Всепонимающую Тапу долго упрашивать не пришлось.

* * *

– Какое счастье, что ты вышел! – нерешительно стоявшая у крыльца Ларочка бросилась к отцу. – Я вроде и понимаю, что надо идти тебя звать, но как представлю, что потребуется назвать свое имя, а потом делать вид, что не замечаю, как все пялятся мне вслед и перешептываются, так сразу шагу сделать не могу.

– Я думал, ты не заходишь в редакцию, потому что не хочешь меня отвлекать, – удивился Морской.

– Угу, так и есть, – нервно кивнула Ларочка и молниеносно спряталась за спину отца, когда мимо прошел один из штатных фотографов. – И тебя не хочу отвлекать, и этих всех твоих сотрудников, – зашептала она. – Я помню, зашла как-то еще в «Пролетарий», а потом, уходя, на лестничной площадке разговор услышала. Так, мол, и так, видали – дочь Морского? Кожа да кости, куда только отец смотрит. А вообще – вылитый Морской. От матери только волосы… Мне еще год потом кошмар снился, будто смотрю я в зеркало, а вместо отражения там ты в парике с мамиными волосами.

– Это что-то подростковое, – покорно заслоняя дочь от очередного прогуливающего планерку репортера, сказал Морской в пространство. – Твой отчим наверняка объяснил бы это как-то по-научному…

– Знаю! – хмыкнула Лариса угрюмо. – Сказал бы, что я слишком зажата и слишком уж скромна. И добавил бы, что маме стоит всем этим милым качествам у меня поучиться… – Высунув голову из подмышки отца, Ларочка огляделась, удостоверилась, что вокруг снова никого нет, и решилась выйти на открытое пространство. Одними губами жутко многозначительно прошептала: – Все-таки ты прав: хорошо, что я хожу в балетный класс!

«Балетный класс!

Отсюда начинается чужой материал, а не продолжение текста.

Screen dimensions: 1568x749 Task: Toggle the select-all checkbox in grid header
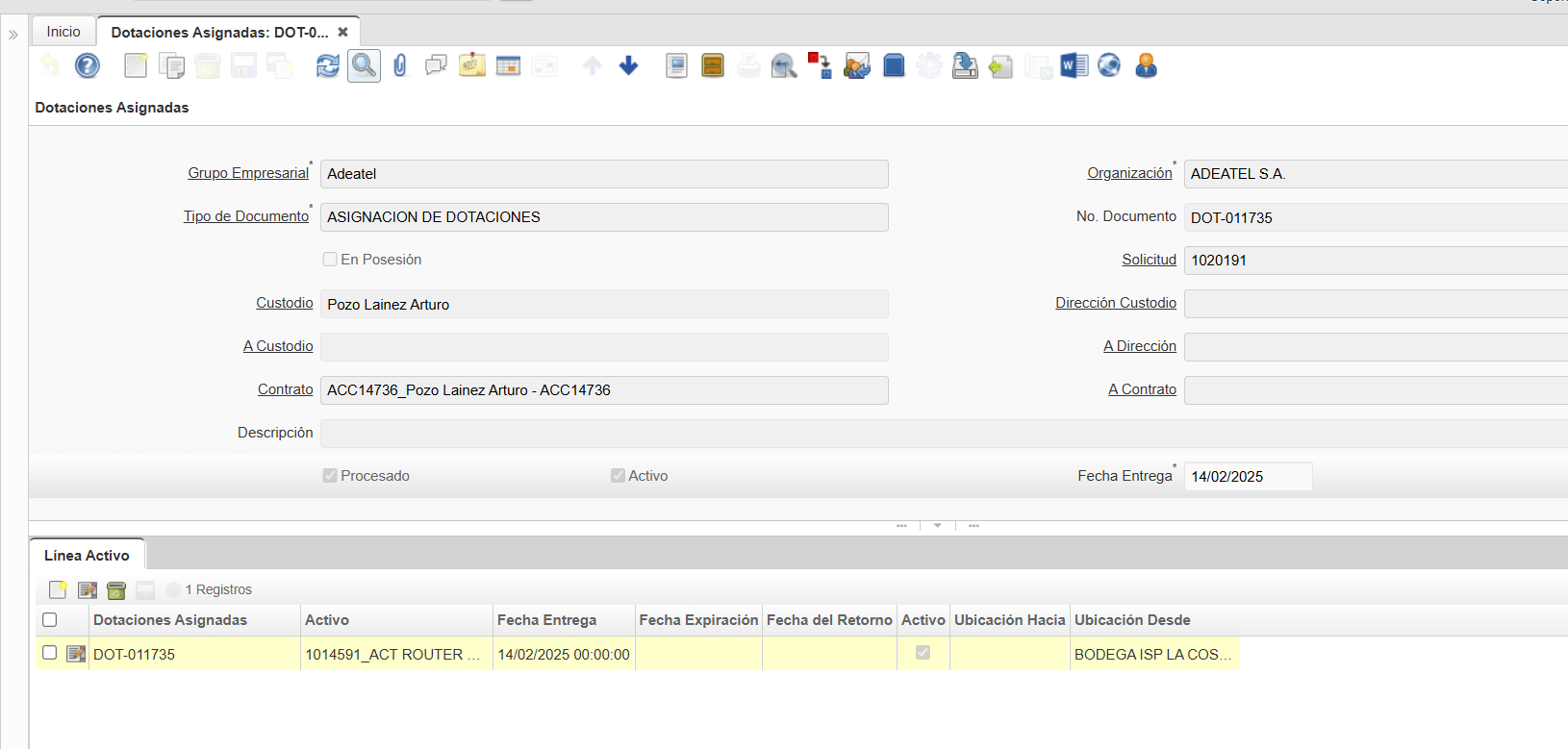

Верно!» – Морской наконец вспомнил, где именно должна сейчас быть дочь. По утрам понедельников она посещала хореографическую студию в знаменитом харьковском Дворце пионеров на бывшей Николаевской площади. Вообще-то он прекрасно знал, что нынче полагается говорить «Площадь Тевелева», но мыслям не прикажешь.

О том, что девочке «тоже стоит засветиться», среди кружковцев первого в Союзе детского Дворца, Двойра – мать Ларочки и бывшая жена Морского – твердила еще с 1935 года, с тех пор, как по инициативе товарища Постышева была возрождена традиция Новогодних елок. На бал-маскарад под елочку тогда отправились «лучшие дети города», и среди них оказалась дочь Двойриной подруги. На бал девочке надели пшеничный венок и шелковое платье, обшитое тугими колосьями, скрепленными лентой с цитатой из речи товарища Сталина: «Дадим стране 7–8 миллиардов пудов пшеницы». Такой костюм вывел ее на передовицы всех газет, что Двойре, разумеется, покоя не давало, ведь Ларочка была «куда как симпатичней».